## Task to complete
A word-for-word copy of the listing that follows is required.

## Data extract
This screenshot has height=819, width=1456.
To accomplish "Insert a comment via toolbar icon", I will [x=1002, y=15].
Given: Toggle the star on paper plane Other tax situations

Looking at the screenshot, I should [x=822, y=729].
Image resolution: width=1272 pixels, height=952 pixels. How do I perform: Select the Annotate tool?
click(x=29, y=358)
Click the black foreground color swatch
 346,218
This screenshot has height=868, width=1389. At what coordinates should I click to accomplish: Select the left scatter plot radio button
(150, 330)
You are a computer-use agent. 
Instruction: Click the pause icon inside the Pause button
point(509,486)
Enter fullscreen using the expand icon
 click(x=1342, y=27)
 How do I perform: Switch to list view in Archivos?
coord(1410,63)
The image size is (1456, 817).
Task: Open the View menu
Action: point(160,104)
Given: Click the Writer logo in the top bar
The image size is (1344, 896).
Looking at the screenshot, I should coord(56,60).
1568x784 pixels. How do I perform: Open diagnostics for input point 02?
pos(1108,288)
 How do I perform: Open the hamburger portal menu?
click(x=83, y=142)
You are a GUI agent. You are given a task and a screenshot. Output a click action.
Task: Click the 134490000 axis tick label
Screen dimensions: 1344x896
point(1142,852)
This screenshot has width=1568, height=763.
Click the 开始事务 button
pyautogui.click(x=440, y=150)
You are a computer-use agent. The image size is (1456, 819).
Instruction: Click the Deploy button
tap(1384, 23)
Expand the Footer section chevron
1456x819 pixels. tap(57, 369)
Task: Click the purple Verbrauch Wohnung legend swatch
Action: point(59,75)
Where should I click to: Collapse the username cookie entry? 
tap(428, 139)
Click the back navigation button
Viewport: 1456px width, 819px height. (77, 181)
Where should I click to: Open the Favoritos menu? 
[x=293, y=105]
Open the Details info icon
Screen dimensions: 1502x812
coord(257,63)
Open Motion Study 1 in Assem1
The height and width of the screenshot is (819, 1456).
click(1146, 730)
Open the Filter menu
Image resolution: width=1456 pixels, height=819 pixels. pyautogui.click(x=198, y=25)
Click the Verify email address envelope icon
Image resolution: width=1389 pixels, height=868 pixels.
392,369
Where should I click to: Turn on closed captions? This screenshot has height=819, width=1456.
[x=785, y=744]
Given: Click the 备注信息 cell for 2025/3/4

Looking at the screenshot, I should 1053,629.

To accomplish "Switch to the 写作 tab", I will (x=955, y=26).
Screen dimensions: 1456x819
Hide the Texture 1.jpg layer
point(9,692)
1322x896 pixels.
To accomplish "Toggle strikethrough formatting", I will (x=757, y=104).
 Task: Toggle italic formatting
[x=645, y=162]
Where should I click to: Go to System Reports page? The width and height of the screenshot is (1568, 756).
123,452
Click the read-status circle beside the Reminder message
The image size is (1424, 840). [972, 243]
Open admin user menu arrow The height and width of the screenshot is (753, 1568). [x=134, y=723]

## Your solution
This screenshot has height=819, width=1456.
To accomplish "Insert a comment via toolbar icon", I will [x=1002, y=15].
Given: Toggle the star on paper plane Other tax situations

Looking at the screenshot, I should [x=822, y=729].
Image resolution: width=1272 pixels, height=952 pixels. How do I perform: Select the Annotate tool?
click(x=29, y=358)
Click the black foreground color swatch
 346,218
This screenshot has height=868, width=1389. At what coordinates should I click to accomplish: Select the left scatter plot radio button
(150, 330)
You are a computer-use agent. 
Instruction: Click the pause icon inside the Pause button
point(509,486)
Enter fullscreen using the expand icon
 click(x=1342, y=27)
 How do I perform: Switch to list view in Archivos?
coord(1410,63)
The image size is (1456, 817).
Task: Open the View menu
Action: point(160,104)
Given: Click the Writer logo in the top bar
The image size is (1344, 896).
Looking at the screenshot, I should coord(56,60).
1568x784 pixels. How do I perform: Open diagnostics for input point 02?
pos(1108,288)
 How do I perform: Open the hamburger portal menu?
click(x=83, y=142)
You are a GUI agent. You are given a task and a screenshot. Output a click action.
Task: Click the 134490000 axis tick label
Screen dimensions: 1344x896
point(1142,852)
This screenshot has width=1568, height=763.
Click the 开始事务 button
pyautogui.click(x=440, y=150)
You are a computer-use agent. The image size is (1456, 819).
Instruction: Click the Deploy button
tap(1384, 23)
Expand the Footer section chevron
1456x819 pixels. tap(57, 369)
Task: Click the purple Verbrauch Wohnung legend swatch
Action: point(59,75)
Where should I click to: Collapse the username cookie entry? 
tap(428, 139)
Click the back navigation button
Viewport: 1456px width, 819px height. (77, 181)
Where should I click to: Open the Favoritos menu? 
[x=293, y=105]
Open the Details info icon
Screen dimensions: 1502x812
coord(257,63)
Open Motion Study 1 in Assem1
The height and width of the screenshot is (819, 1456).
click(1146, 730)
Open the Filter menu
Image resolution: width=1456 pixels, height=819 pixels. pyautogui.click(x=198, y=25)
Click the Verify email address envelope icon
Image resolution: width=1389 pixels, height=868 pixels.
392,369
Where should I click to: Turn on closed captions? This screenshot has height=819, width=1456.
[x=785, y=744]
Given: Click the 备注信息 cell for 2025/3/4

Looking at the screenshot, I should 1053,629.

To accomplish "Switch to the 写作 tab", I will (x=955, y=26).
Screen dimensions: 1456x819
Hide the Texture 1.jpg layer
point(9,692)
1322x896 pixels.
To accomplish "Toggle strikethrough formatting", I will (x=757, y=104).
 Task: Toggle italic formatting
[x=645, y=162]
Where should I click to: Go to System Reports page? The width and height of the screenshot is (1568, 756).
123,452
Click the read-status circle beside the Reminder message
The image size is (1424, 840). [972, 243]
Open admin user menu arrow The height and width of the screenshot is (753, 1568). [x=134, y=723]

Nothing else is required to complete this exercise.